À l’étape 2, Prévention, on constate entre autres que très peu d’entreprises utilisaient des plantes indicatrices pour détecter l’arrivée de ravageurs, et que l’utilisation de pièges (collants ou à phéromone) dès la plantation était encore peu répandue.

À l’étape 4, Intervention, on obtient un score faible pour la mise en place de cultures de recouvrement dans les allées ou entre les planches de culture. On obtient aussi une note basse pour l’utilisation d’autres moyens de lutte que les insecticides et les fongicides chimiques.

À l’étape 5, Évaluation et rétroaction, on observe que peu de gens inscrivaient des données de dépistage dans le registre des interventions phytosanitaires.

Ces points saillants de la performance en GIEC des pépinières ornementales représentent des pistes pour les intervenants et aux vulgarisateurs qui sauront transmettre les méthodes d’avenir à appliquer sur le terrain.

Les pesticides : offerts dans un éventail de risques variés

Les différentes matières actives de pesticides comportent des risques de divers degrés, pour la santé, la faune et l’environnement. Par exemple, certains produits ont des effets cancérigènes, des effets neurotoxiques (système nerveux), sont irritants pour la peau, etc. D’autre part, les produits antiparasitaires peuvent aussi avoir des effets néfastes sur les animaux, les pollinisateurs, ou encore persister dans le sol, être facilement lessivables, par exemple.

Des ressources SIMPLES sont disponibles

Sur le site SAgE pesticides, en quelques clics de souris, on peut avoir toute l’information sur les risques des produits homologués sur la culture, contre les ennemis sélectionnés. De plus, son calculateur des indices de risques pour la santé (IRS) et pour l’environnement (IRE) permet de comparer de façon simplifiée les produits entre eux.  Lors du sondage de 2017, l’outil SAgE pesticides était peu utilisé par les producteurs en pépinière ornementale. Depuis 5 ans, plusieurs utilisateurs réguliers se sont ajoutés et ne pourraient plus s’en passer! En 2022, cette plate-forme est plus que jamais adaptée aux recherches pour les productions ornementales en serre et pépinière.  Un choix éclairé est au bout du doigt.

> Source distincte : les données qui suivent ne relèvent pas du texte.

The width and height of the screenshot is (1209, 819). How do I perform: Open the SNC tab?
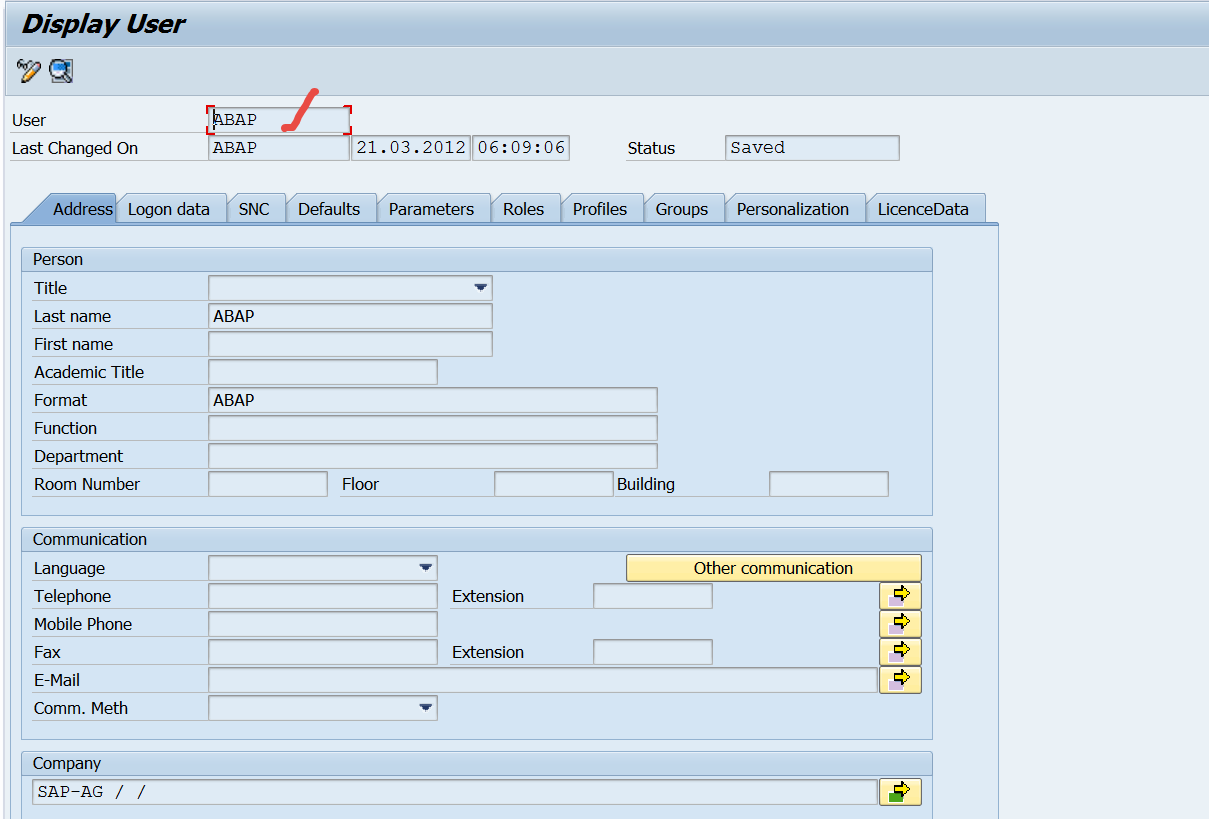[256, 208]
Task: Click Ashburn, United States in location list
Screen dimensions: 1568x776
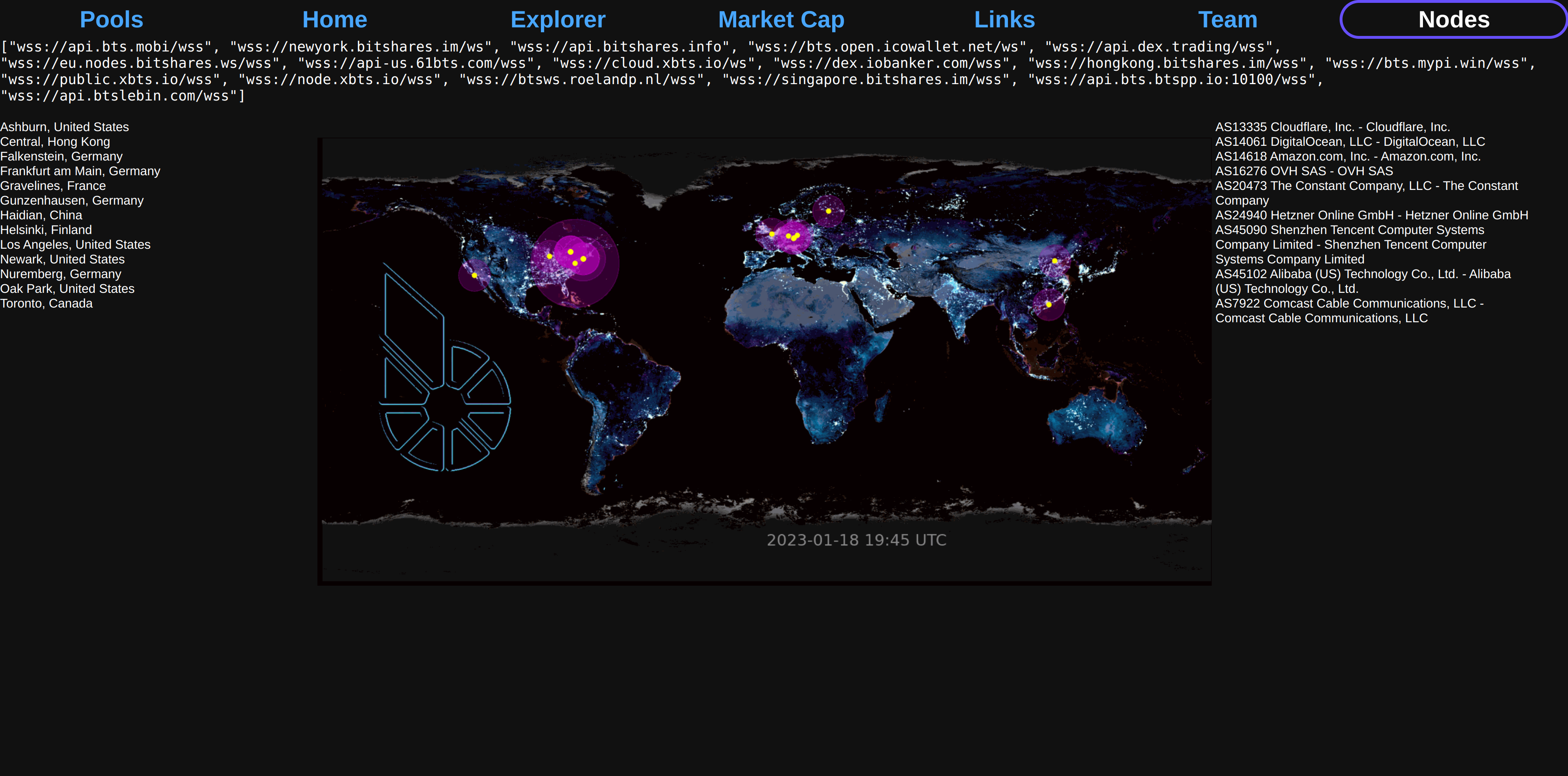Action: click(65, 127)
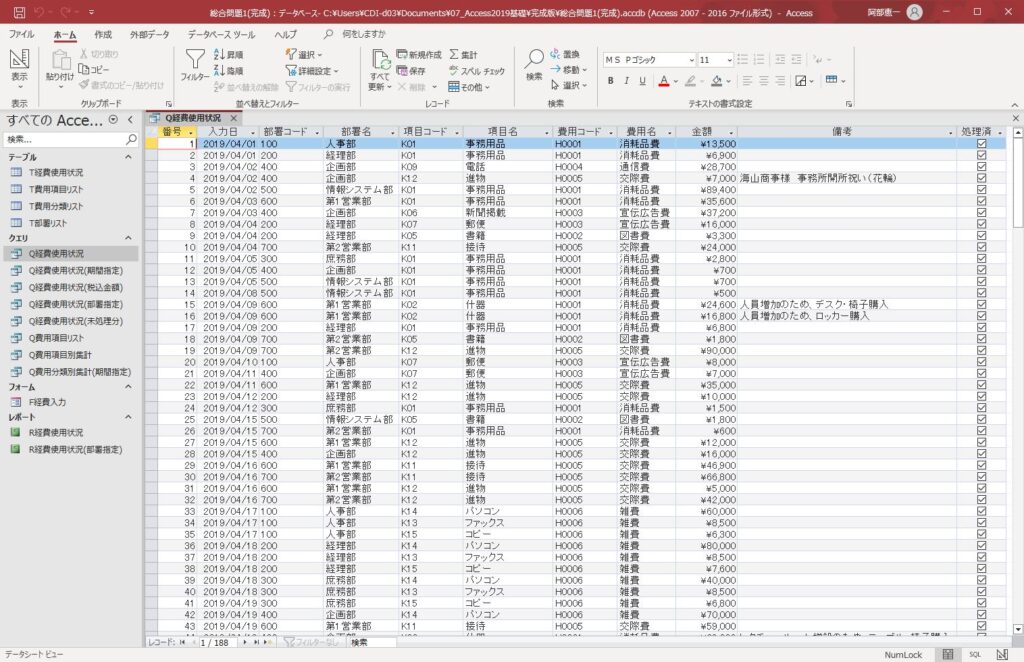Viewport: 1024px width, 662px height.
Task: Open the R経費使用状況 report
Action: click(56, 433)
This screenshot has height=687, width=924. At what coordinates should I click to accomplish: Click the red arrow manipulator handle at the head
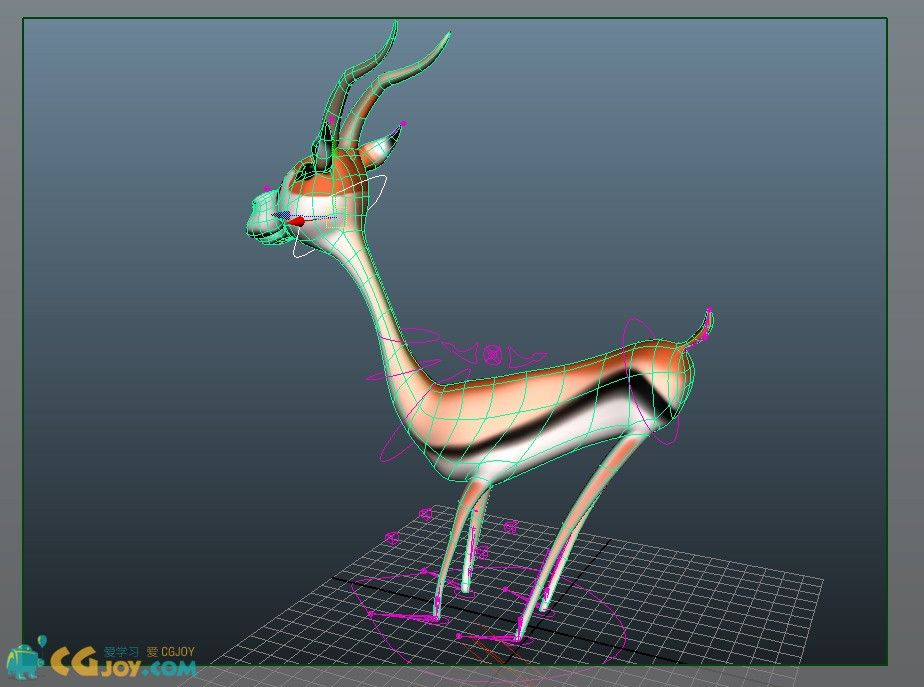click(x=297, y=220)

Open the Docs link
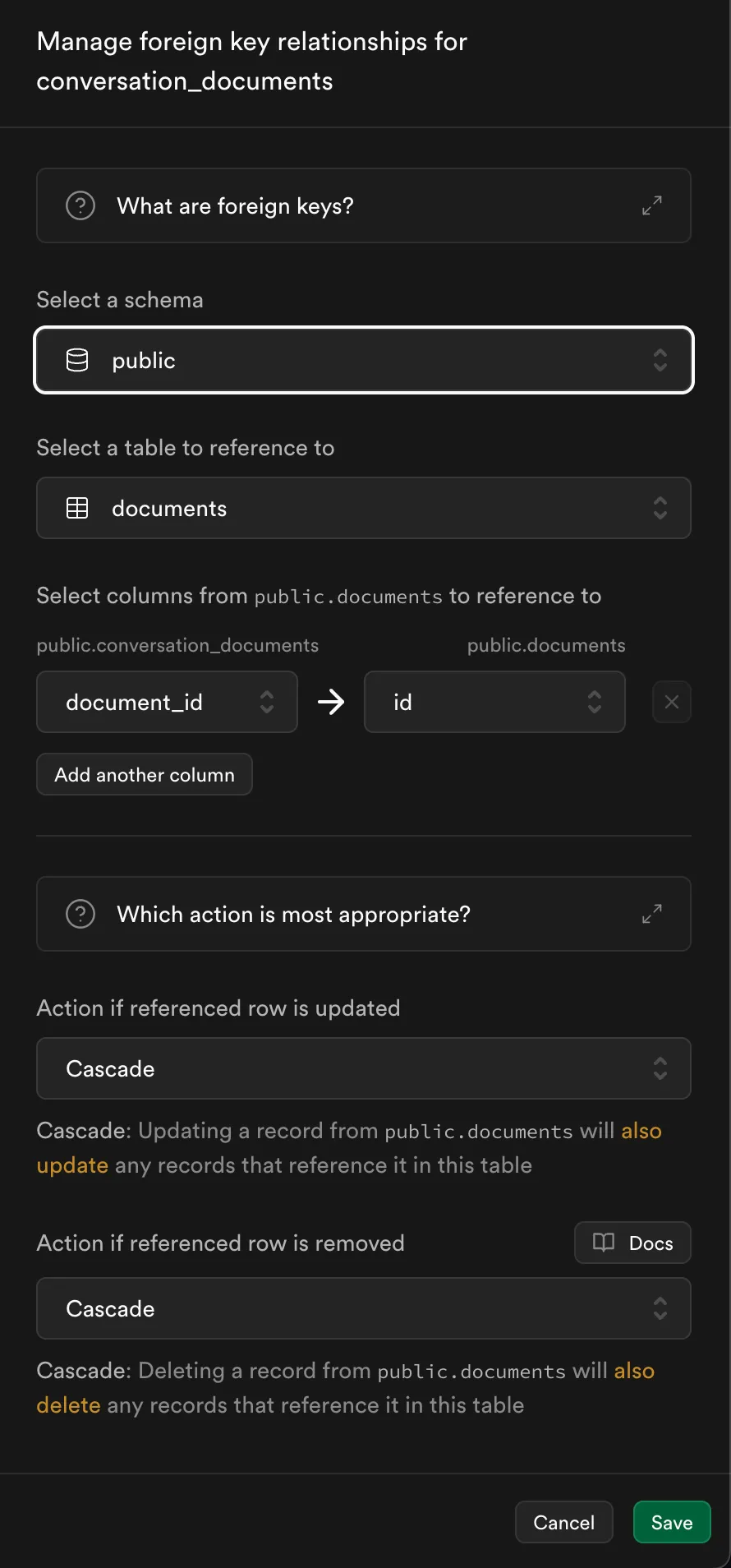[x=632, y=1243]
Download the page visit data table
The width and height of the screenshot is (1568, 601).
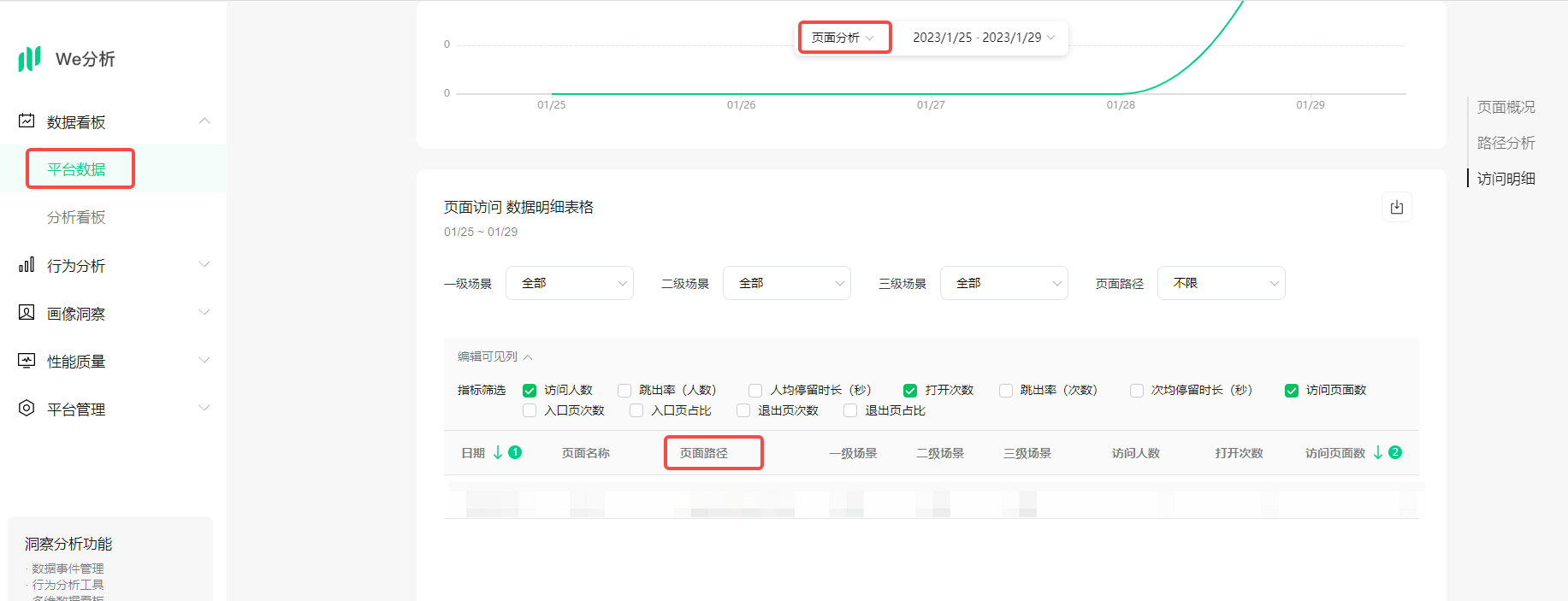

Le réseau d’avertissements phytosanitaires (RAP) Pépinières ornementales représente aussi une mine d’or d’information gratuite et accessible en ligne. En plus de signaler la présence d’ennemis des cultures de semaine en semaine, le RAP présente des méthodes de lutte responsables dans des fiches techniques sur les ravageurs, les maladies et sur la GIEC. À titre d’exemple, la Fiche technique « Utilisation de cultures intercalaires en pépinière » peut encourager certains producteurs à adopter cette technique, qui enregistrait un score faible lors du sondage de 2017.

Projets et solutions

Une des plus récentes initiatives du secteur des pépinières ornementales et de la production d’arbres de Noël pour promouvoir la GIEC est soutenue financièrement par le Plan d’agriculture durable (PAD).

Dans un premier temps, les quinze organismes (insectes et maladies) les plus préjudiciables dans ces deux secteurs de l’horticulture ont été ciblés. Ceux-ci seront l’objet de fiches techniques très exhaustives qui mettront l’emphase sur une connaissance approfondie de chacun des problèmes phytosanitaires. À partir de ces informations, des méthodes de contrôles alternatifs aux pesticides conventionnels et une réflexion sur les seuils de tolérances seront abordées. Deux documents seront aussi produits à propos de la gestion intégrée et des seuils de tolérances dans les productions de pépinière ornementales et de sapins de Noël. Une bonne partie des ressources du projet sera mise sur la diffusion de ces informations auprès des producteurs. Des capsules seront produites pour chacune des fiches et elles seront diffusées entre autres sur les sites internet de Québec Vert et de l’IQDHO. Des ateliers mobiles qui se tiendront chez les producteurs sillonneront le Québec durant les étés 2023 et 2024 pour présenter et discuter des organismes problématiques. Enfin, des conférences seront données à l’Expo Québec Vert et au Colloque de l’IQDHO en 2022, 2023 et 2024.